En ce moment, Marguerite disait au prieur du Lautaret :

— Je savais que vous étiez ici, mon révérend père, et je vous ai fait prier par Eusèbe de vouloir bien m’attendre ce matin, car j’ai grand besoin des conseils de votre expérience et des consolations de votro charité.

— Il suffit, ma fille, répondit le vieux moine ; je suis prêt à vous entendre. Mais est-ce comme homme d’expérience ou comme prêtre du Christ que vous m’appelez à vous ?

Marguerite ne répondait pas. Le prieur se tourna vers le maître d’école.

— Excusez-moi, monsieur Noël, lui dit-il, si je vous prie de remonter à votre chambre… Je vais remplir auprès de cette jeune fille les devoirs de mon saint ministère.

Mais Noël parut avoir quelques raisons secrètes de ne pas se rendre à cette invitation. S’adressant à Marguerite il lui dit d’un ton affectueux :

— Ma maison, comme tout ce qui m’appartient, est à la disposition de mademoiselleSimon ; mais excusera-t-elle un ami de sa famille qui la voit affligée et qui voudrait aussi tenter quelque chose pour la consoler ?… Parlez, mon enfant, croyez-vous que les conseils du pauvre vieux Noël vous seraient inutiles dans l’affaire qui vous occupe ? Tout sage et expérimenté que soit monsieur le prieur, pourquoi ne me consulteriez-vous pas en même temps que lui ? Plus d’une fois déjà vous avez eu recours à mes faibles lumières, et vous ne vous en êtes jamais repentie.
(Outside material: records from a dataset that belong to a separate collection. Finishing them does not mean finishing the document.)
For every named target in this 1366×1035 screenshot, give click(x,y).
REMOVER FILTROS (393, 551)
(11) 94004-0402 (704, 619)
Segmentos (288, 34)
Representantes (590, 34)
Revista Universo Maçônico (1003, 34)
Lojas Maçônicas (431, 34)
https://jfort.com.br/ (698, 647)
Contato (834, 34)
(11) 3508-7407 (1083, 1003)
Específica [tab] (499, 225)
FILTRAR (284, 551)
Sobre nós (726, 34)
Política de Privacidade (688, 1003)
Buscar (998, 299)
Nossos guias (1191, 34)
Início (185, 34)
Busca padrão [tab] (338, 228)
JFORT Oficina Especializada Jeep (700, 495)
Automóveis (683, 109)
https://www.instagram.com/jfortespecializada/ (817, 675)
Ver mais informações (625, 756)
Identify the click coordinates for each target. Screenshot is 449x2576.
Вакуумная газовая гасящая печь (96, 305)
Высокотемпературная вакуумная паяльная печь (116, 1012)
Le moine à son tour parut piqué de l’insistance du maître d’école.

— Mon digne hôte, dit-il, n’avez-vous pas compris que mademoiselle Marguerite avait à me faire des révélations qui ne devaient pas être entendues par des oreilles profanes ?
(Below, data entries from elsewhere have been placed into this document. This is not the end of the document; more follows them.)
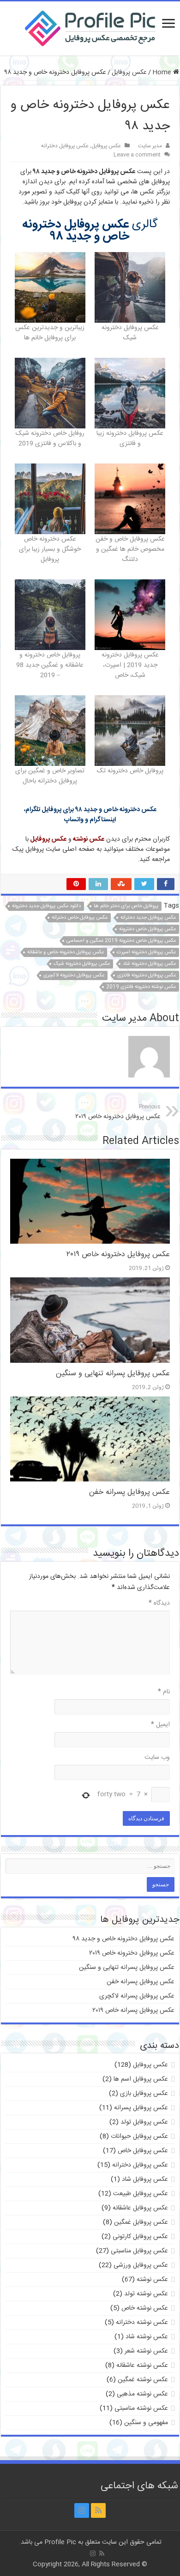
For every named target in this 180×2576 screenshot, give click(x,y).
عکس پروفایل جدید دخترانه (148, 918)
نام (164, 1691)
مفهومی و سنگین (146, 2422)
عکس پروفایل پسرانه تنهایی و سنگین (113, 1373)
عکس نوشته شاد (147, 2336)
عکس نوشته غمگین (143, 2379)
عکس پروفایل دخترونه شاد (149, 964)
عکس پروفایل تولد (144, 2122)
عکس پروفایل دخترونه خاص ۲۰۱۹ (118, 1112)
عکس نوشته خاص (144, 2308)
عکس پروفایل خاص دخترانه (80, 918)
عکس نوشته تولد (146, 2293)
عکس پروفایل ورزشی (141, 2265)
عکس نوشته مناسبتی (141, 2408)
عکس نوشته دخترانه (142, 2322)
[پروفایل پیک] (90, 27)
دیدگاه (159, 1603)
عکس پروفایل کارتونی (140, 2236)
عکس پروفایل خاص (143, 2150)
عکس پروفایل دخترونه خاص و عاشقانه (65, 952)
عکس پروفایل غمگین (141, 2222)
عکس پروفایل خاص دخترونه (147, 929)
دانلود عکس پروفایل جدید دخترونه (46, 906)
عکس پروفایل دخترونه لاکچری (73, 975)
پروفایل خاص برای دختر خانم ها (126, 906)
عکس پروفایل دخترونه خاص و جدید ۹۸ (123, 1938)
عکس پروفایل (129, 72)
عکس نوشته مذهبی (142, 2394)
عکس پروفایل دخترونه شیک (82, 964)
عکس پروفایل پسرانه (141, 2107)
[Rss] (98, 2510)
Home (162, 72)
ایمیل (160, 1724)
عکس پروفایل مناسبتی (139, 2251)
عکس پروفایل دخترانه (65, 146)
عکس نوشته (152, 2279)
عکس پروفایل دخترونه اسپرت (146, 952)
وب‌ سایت (157, 1757)
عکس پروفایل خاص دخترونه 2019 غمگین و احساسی (121, 941)
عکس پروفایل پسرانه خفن (129, 1492)
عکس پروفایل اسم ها (141, 2079)
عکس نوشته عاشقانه (142, 2365)
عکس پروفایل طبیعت (140, 2193)
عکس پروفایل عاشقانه (140, 2208)
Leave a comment (137, 154)
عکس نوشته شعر (146, 2351)
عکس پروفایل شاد (145, 2179)
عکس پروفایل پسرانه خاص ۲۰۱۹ (133, 2010)
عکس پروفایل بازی (144, 2093)
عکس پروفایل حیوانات (139, 2136)
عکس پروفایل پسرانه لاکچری (136, 1996)
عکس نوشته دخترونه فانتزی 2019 (141, 987)
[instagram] (81, 2510)
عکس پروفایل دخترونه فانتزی (146, 975)
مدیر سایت (150, 146)
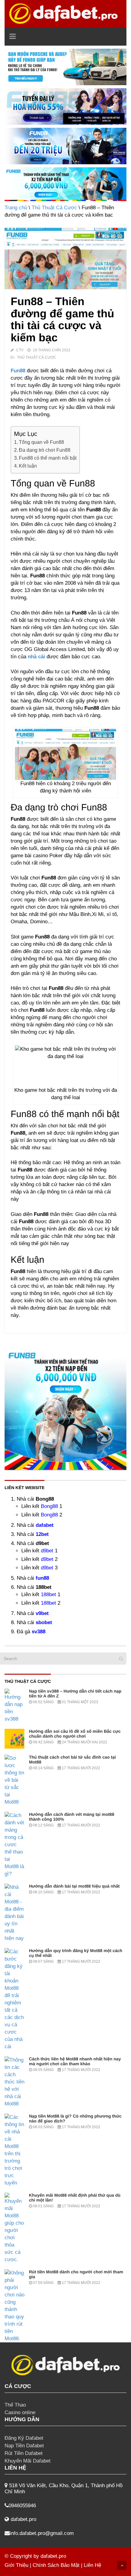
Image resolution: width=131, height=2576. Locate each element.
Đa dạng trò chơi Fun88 (44, 450)
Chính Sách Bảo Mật (56, 2565)
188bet (48, 1594)
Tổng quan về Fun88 (41, 442)
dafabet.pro (53, 2556)
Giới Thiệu (16, 2565)
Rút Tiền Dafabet (24, 2453)
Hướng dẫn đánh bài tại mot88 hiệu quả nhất (74, 1886)
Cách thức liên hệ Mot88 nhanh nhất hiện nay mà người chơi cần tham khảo (75, 2061)
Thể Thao (15, 2405)
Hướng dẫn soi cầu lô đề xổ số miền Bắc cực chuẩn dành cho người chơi (75, 1734)
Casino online (20, 2412)
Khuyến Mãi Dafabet (28, 2461)
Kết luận (28, 465)
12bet (42, 1534)
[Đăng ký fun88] (65, 1409)
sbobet (44, 1622)
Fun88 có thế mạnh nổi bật (47, 458)
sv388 (38, 1631)
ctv (19, 350)
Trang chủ (16, 208)
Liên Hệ (92, 2565)
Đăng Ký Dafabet (24, 2438)
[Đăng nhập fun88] (65, 184)
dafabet (45, 1525)
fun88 (42, 1578)
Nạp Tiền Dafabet (24, 2446)
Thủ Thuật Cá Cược (54, 208)
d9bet (47, 1551)
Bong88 (49, 1506)
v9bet (42, 1613)
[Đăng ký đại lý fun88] (65, 67)
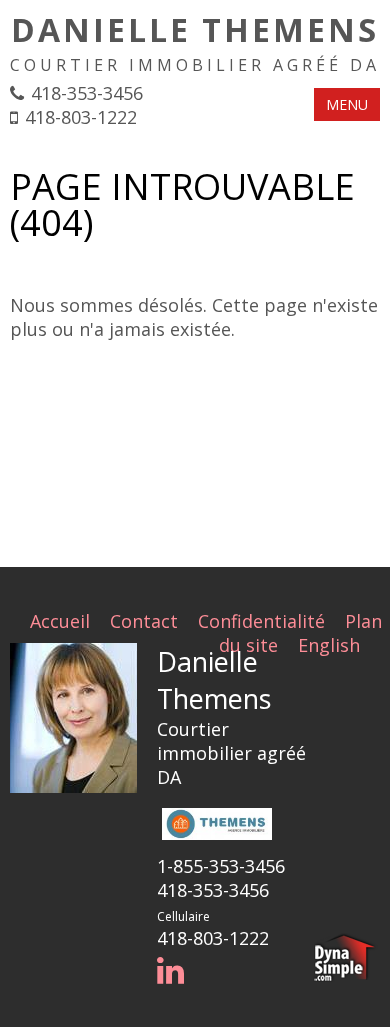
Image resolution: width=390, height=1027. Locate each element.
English (329, 645)
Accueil (60, 621)
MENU (347, 104)
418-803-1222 (81, 117)
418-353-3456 (87, 93)
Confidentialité (261, 621)
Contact (144, 621)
Odi profanum vulgus et arceo, grommela le magister en appelant à son secours sa distraction factice et ses citations latines.

Marguerite reprit après une courte pause ;

— Eh bien ! soit ! restez tous les deux ; j’ai aussi certaines questions à vous adresser, monsieur Noël.

Celui-ci s’empressa d’offrir des sièges, et jeta un regard de triomphe sur le prieur, évidemment contrarié de la détermination subite de Marguerite. On fit cercle autour de la cheminée, comme pour une causerie intime, La jeune fille, toujours enveloppée dans sa mante, se plaça entre les deux vieillards, qui attendaient qu’elle prît la parole. Elle resta pourtant silencieuse, les Yeux fixés sur les braises du foyer.